Tech Q&A: assessing a portfolio company

Technology poses some of the biggest issues for a modern private equity firm. In the third of four parts, leading tech expert Wayne Filin-Matthews of Crosslake Technologies tells firms what they should consider when doing technical due diligence on a potential acquisition.

Wayne Filin-Matthews
Crosslake Technologies
Wayne Filin-Matthews is head of software strategy at Crosslake Technologies. He has over three decades experience in the IT industry and a proven track record in maturing architecture practices across the IT life cycle.

What are the most important areas to cover in technical due diligence?

Wayne Filin-Matthews: It is critical to understand the capabilities of the architecture and whether it supports the business strategy and investment thesis. Shortcomings can take many years and millions of dollars to resolve, negatively impacting ROI. To reduce this risk the critical questions to ask during diligence are: Does the architecture scale up to support expected growth? Are there integration points (APIs) that allow for easy integration with future acquisitions and third-party products?

The level of customization and effort to upgrade customers to newer versions is another crucial issue, as is the cost to maintain the product and whether you can effectively add new functionality: how up to date are the technologies used and how easy is the platform to replicate? You’ll also want to consider the risk of disruption from new technologies and business models and, of course, issues related to cybersecurity and data protection.

The ultimate issue is whether the business can grow effectively without significant infrastructure investments and how reliable the overall system is: how does it rate in terms of resilience, security, performance, capacity and scalability, and how is it monitored?
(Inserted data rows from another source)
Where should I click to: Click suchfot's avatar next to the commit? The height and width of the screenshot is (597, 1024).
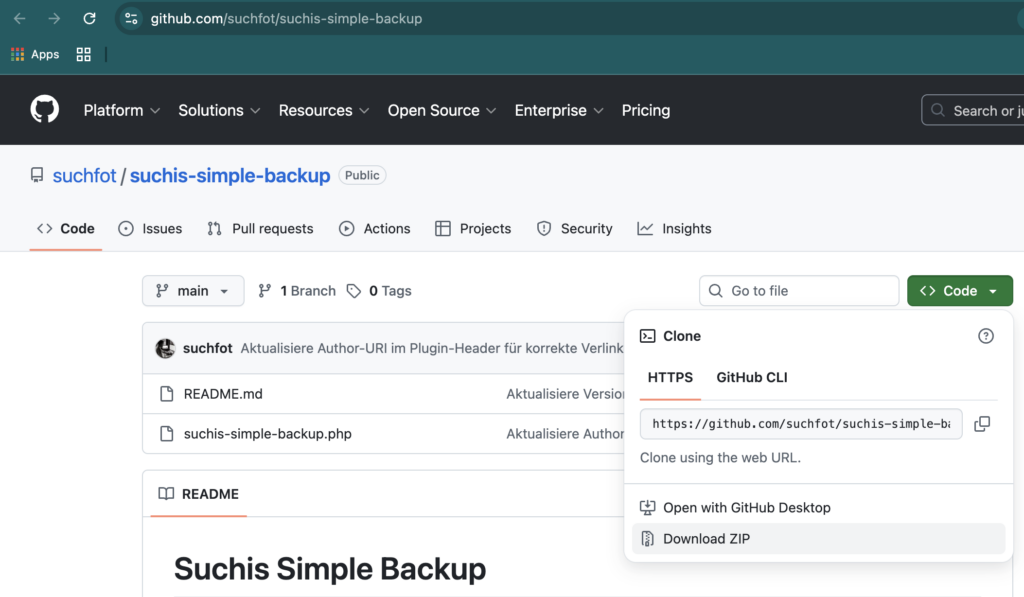(x=165, y=348)
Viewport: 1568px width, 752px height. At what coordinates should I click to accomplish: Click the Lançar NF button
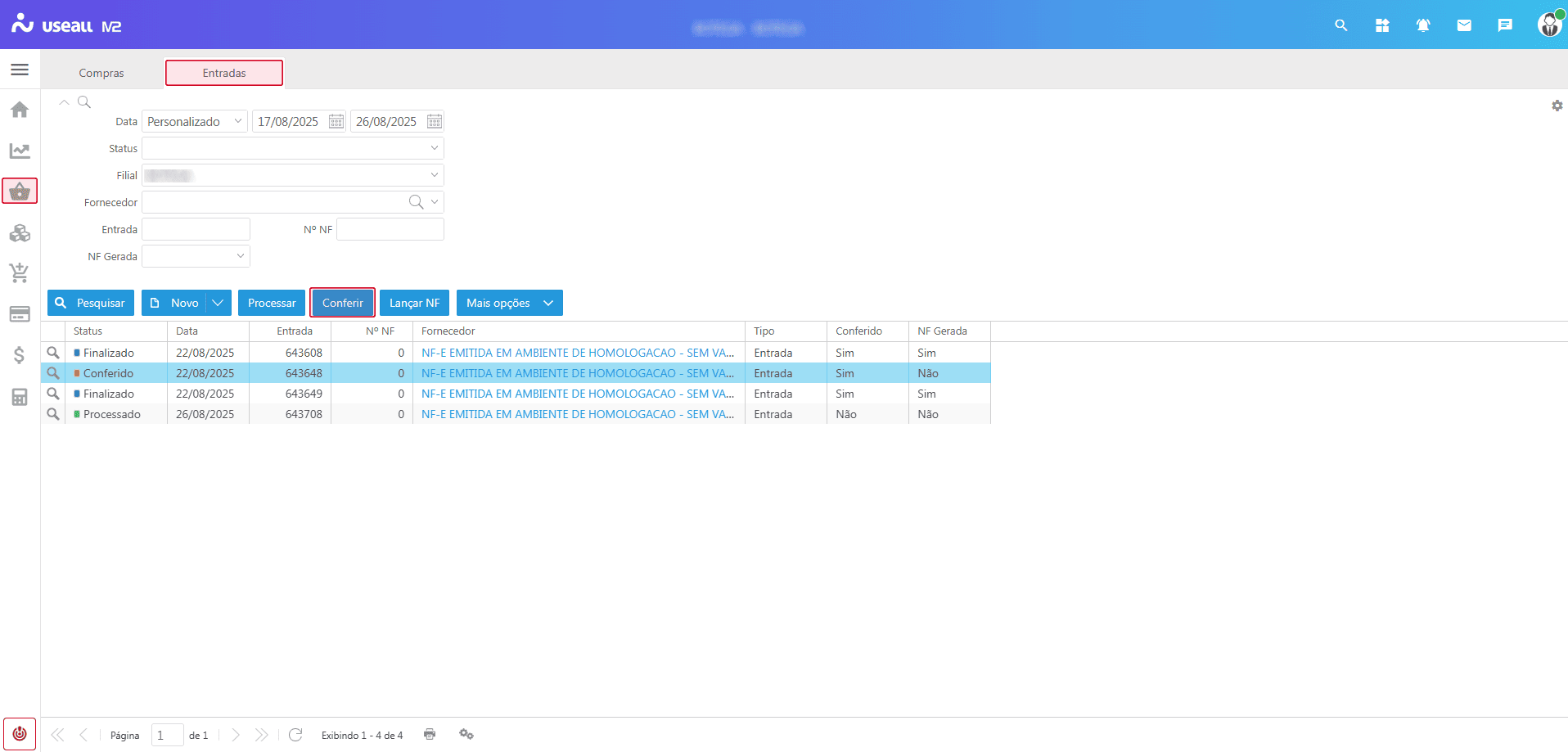414,303
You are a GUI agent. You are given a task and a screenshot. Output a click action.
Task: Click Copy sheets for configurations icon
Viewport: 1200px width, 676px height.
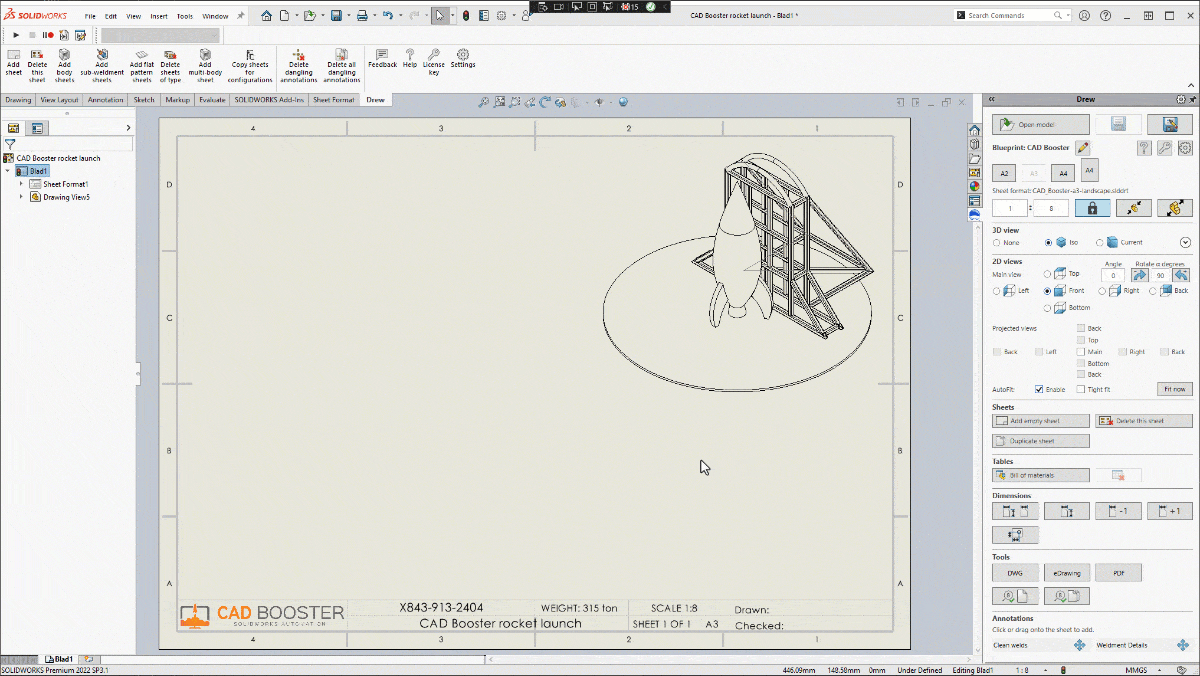coord(250,54)
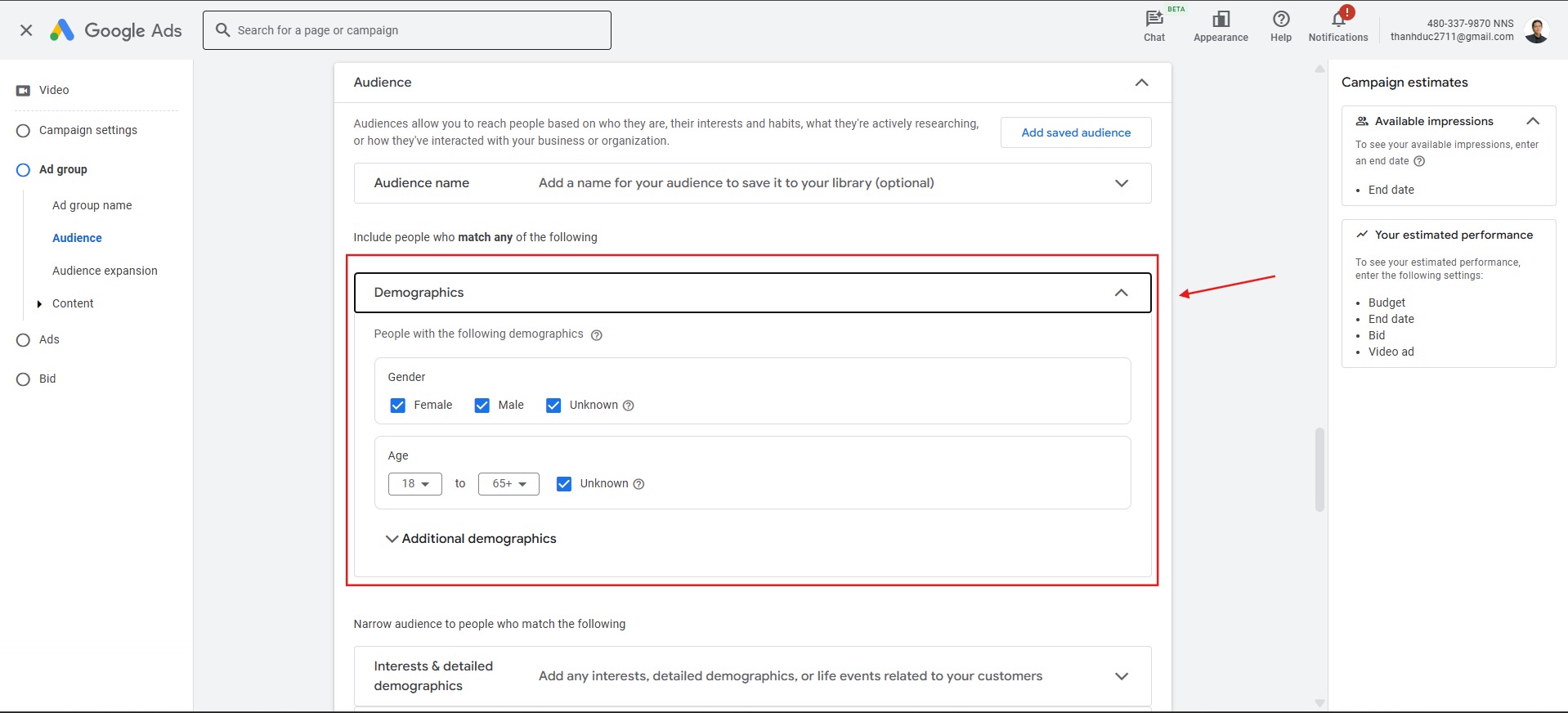The width and height of the screenshot is (1568, 713).
Task: Click the search for page or campaign field
Action: tap(406, 30)
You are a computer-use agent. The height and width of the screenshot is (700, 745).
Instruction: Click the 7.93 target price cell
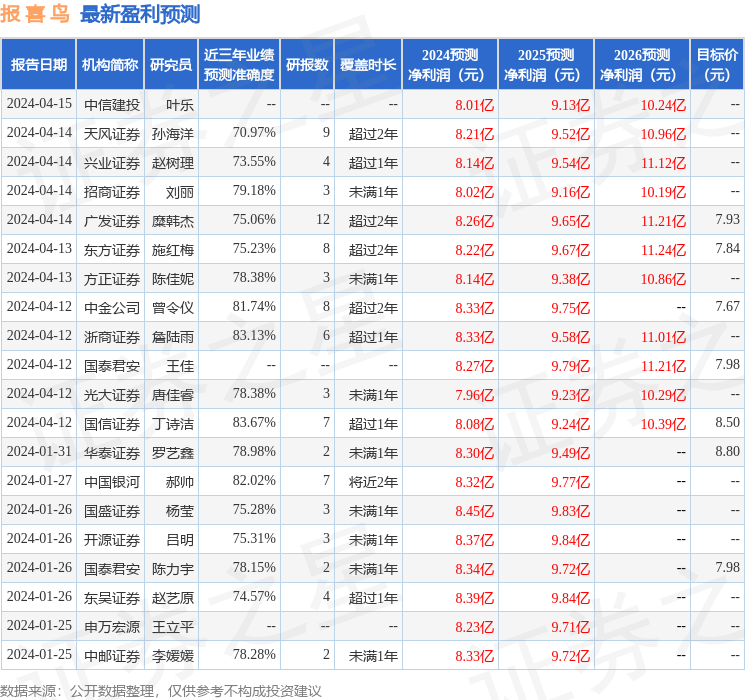click(x=727, y=219)
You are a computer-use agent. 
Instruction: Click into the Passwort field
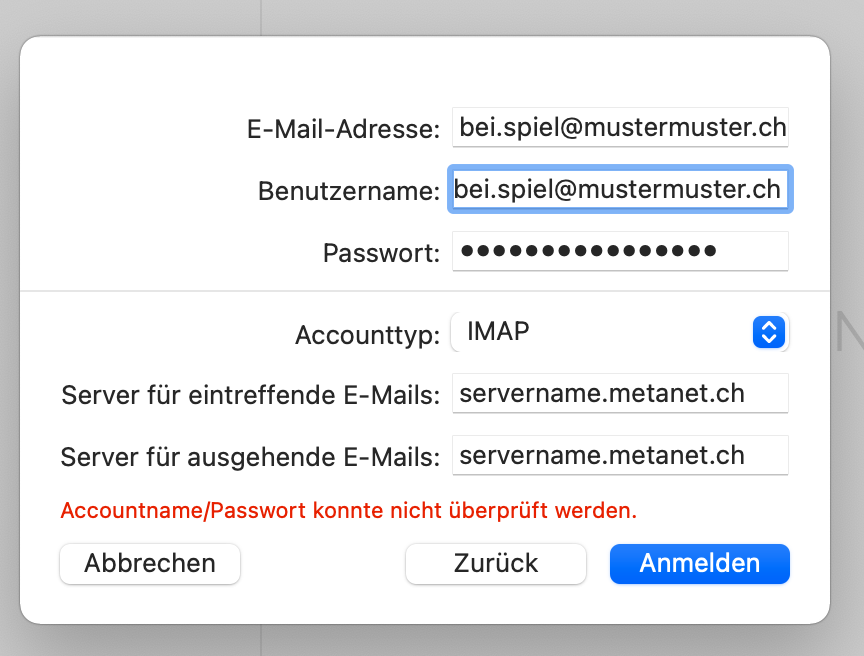point(620,251)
What’s the best approach to modernising legacy systems?

Wayne Filin-Matthews: There really is no ‘silver bullet’ here. Technology leaders involved in modernising technologies and applications need first to evaluate legacy systems, looking at both the business and IT drivers behind the upgrade. Choose an approach with the highest effect and value while also considering the cost and risk.

On the demand side, the main drivers are business fit, where new requirements cannot be met by the current application, and business value, where the current system lags in terms of data and the support it offers. There is also the question of agility, where the system is unable to keep up with the pace of external changes and therefore has both costs and associated risks.

Supply side drivers include cost and complexity. Is the cost of operating and changing the current application simply too high in relation to its value? Is the sheer complexity an issue for users? Risk is also a key consideration and can be a compelling reason for upgrading the architecture.